__ACTIVITY__:
From the line containing "Task: Open the dashboard overview grid icon" through the last line below, copy every line exactly, leaving out the pictures.

+++ DATA TO EXAMINE +++

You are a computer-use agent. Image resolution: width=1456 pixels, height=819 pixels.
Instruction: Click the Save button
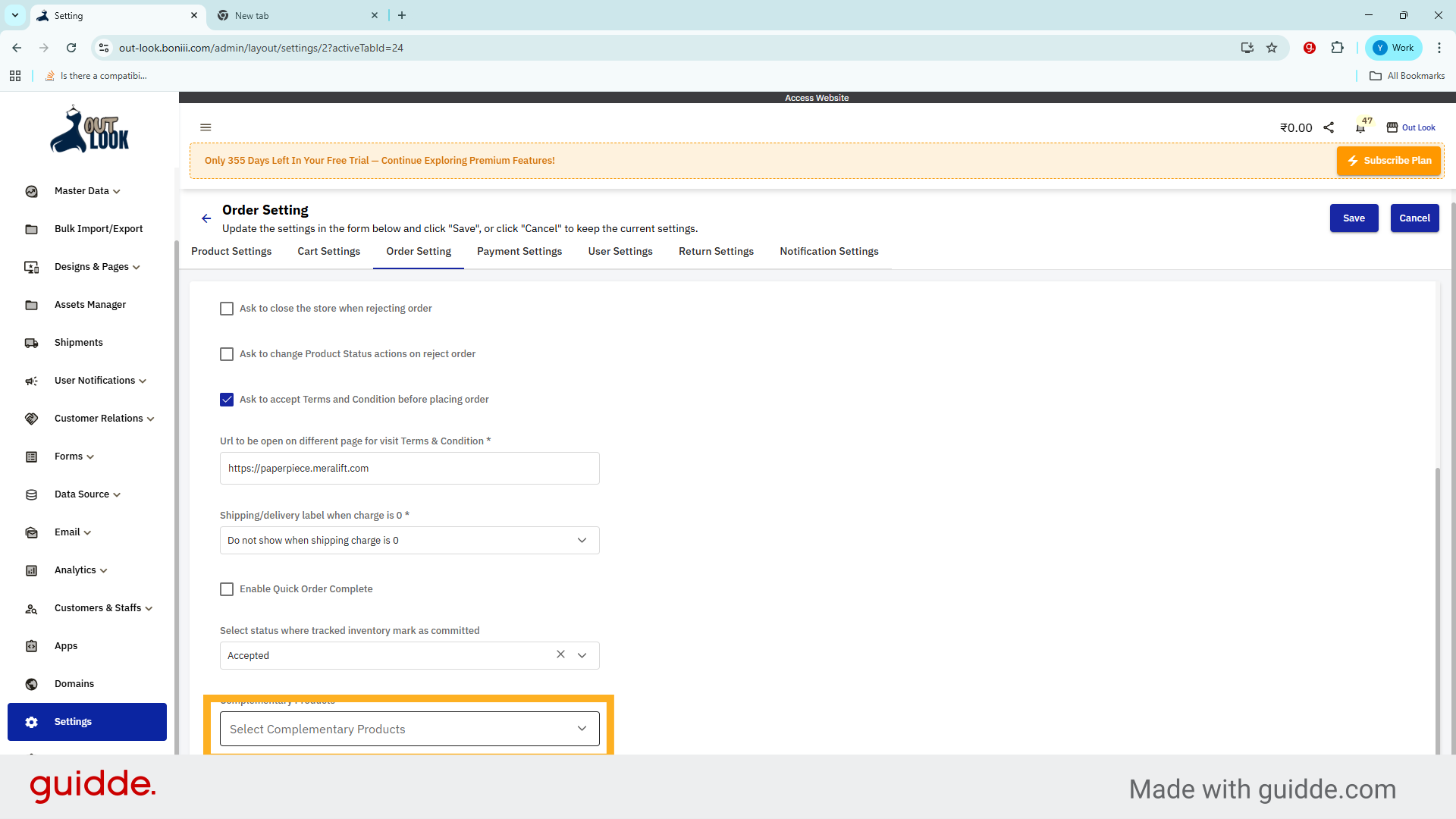[x=1354, y=218]
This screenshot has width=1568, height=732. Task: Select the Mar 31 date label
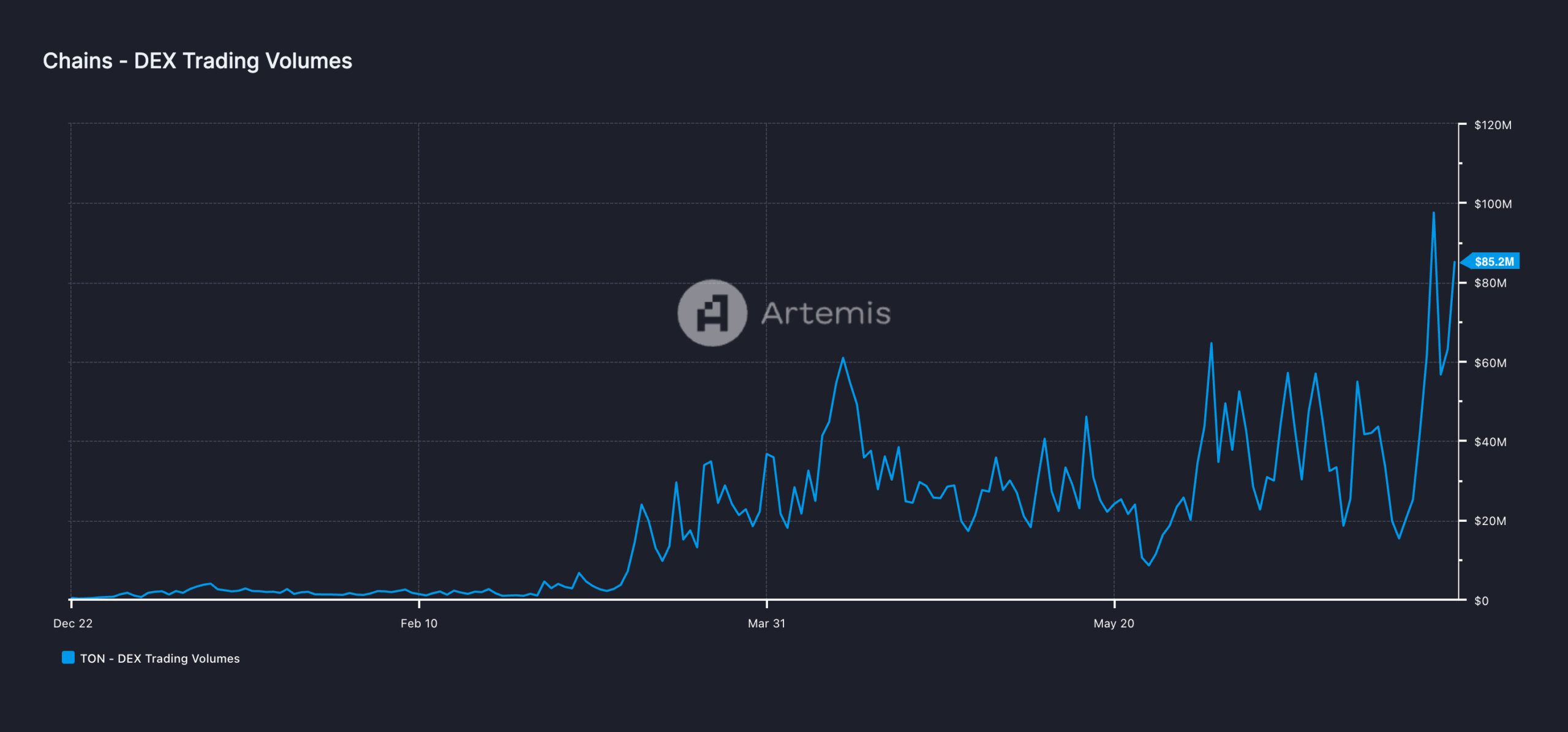point(766,624)
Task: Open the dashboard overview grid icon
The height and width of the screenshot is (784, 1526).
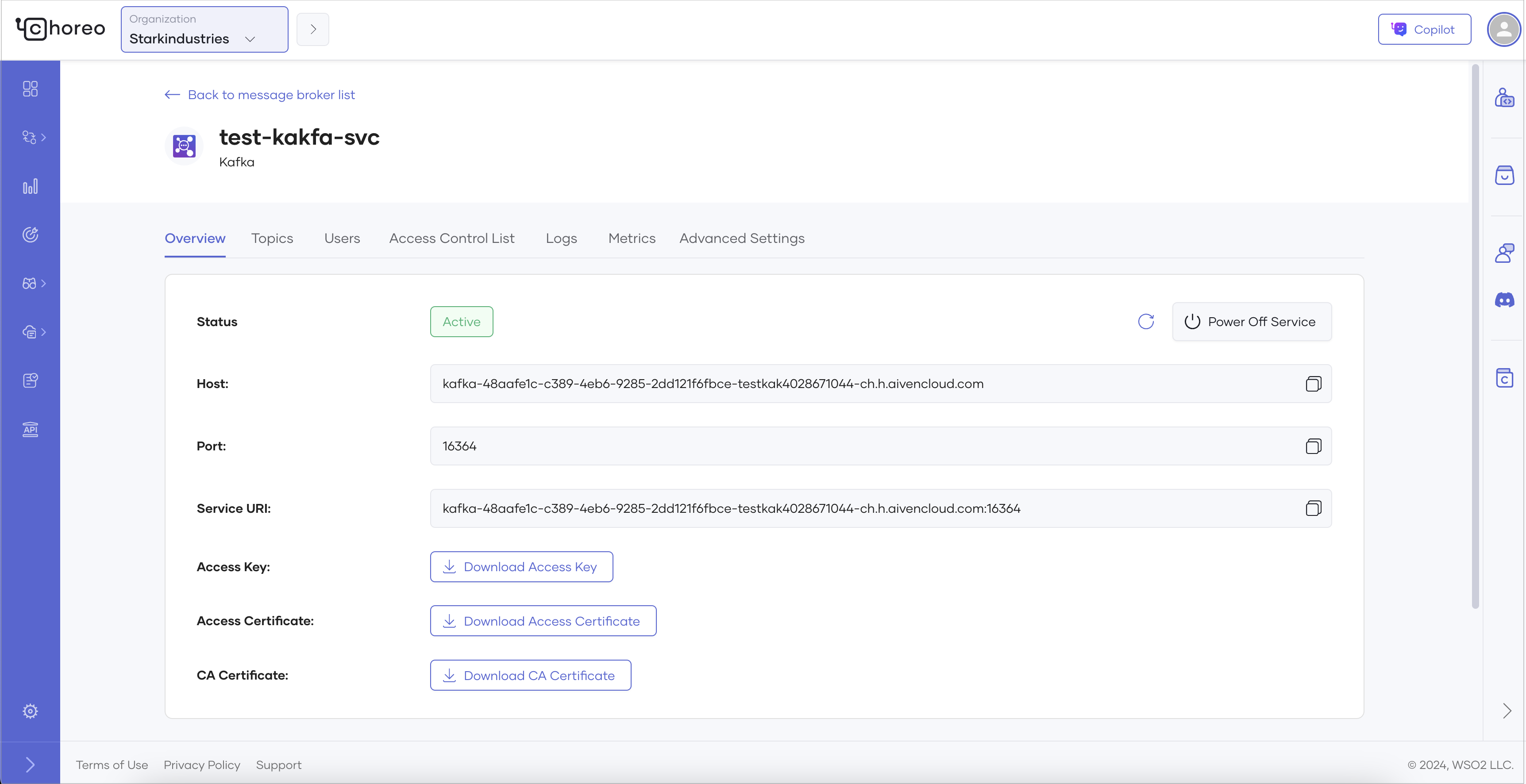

+++

__OUTPUT FOR THIS EXERCISE__:
Task: Open the dashboard overview grid icon
The height and width of the screenshot is (784, 1526).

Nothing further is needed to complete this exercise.